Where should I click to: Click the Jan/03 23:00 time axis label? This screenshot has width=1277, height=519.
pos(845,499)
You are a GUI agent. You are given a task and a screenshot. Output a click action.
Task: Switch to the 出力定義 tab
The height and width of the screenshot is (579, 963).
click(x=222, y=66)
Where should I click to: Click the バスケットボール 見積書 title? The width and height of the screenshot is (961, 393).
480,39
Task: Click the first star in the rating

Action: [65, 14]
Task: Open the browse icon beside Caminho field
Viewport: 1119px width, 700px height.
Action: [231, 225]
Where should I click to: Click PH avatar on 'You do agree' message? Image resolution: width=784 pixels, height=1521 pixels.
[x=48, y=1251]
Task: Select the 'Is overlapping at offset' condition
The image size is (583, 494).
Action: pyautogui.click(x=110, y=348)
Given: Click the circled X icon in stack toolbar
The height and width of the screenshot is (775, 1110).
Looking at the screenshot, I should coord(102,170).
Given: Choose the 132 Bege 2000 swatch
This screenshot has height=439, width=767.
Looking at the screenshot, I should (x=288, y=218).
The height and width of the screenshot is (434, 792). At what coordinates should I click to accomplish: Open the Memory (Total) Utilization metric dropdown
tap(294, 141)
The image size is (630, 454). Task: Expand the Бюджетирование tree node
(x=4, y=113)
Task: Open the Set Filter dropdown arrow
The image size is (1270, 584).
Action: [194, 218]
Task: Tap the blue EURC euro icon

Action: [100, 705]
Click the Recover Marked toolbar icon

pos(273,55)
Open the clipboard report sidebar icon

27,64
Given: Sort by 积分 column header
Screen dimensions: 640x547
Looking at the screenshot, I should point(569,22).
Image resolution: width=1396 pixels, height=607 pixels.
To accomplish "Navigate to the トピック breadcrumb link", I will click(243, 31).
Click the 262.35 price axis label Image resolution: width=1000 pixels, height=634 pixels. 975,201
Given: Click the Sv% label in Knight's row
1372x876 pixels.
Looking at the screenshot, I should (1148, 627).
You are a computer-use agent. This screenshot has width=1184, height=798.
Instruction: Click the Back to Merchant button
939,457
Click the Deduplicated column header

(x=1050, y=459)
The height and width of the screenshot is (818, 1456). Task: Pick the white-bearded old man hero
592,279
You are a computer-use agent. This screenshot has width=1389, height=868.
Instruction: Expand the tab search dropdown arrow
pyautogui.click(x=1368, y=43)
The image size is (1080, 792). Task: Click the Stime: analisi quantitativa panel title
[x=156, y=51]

★ ★ ★ ★ ★

YOUR INSTRUCTIONS >> In the records above, find the line containing "Instruction: Expand the" and print it and every later line exactly, through the last one.

OUTPUT FOR THIS EXERCISE >>
Instruction: Expand the tab search dropdown arrow
pyautogui.click(x=1368, y=43)
The image size is (1080, 792). Task: Click the Stime: analisi quantitativa panel title
[x=156, y=51]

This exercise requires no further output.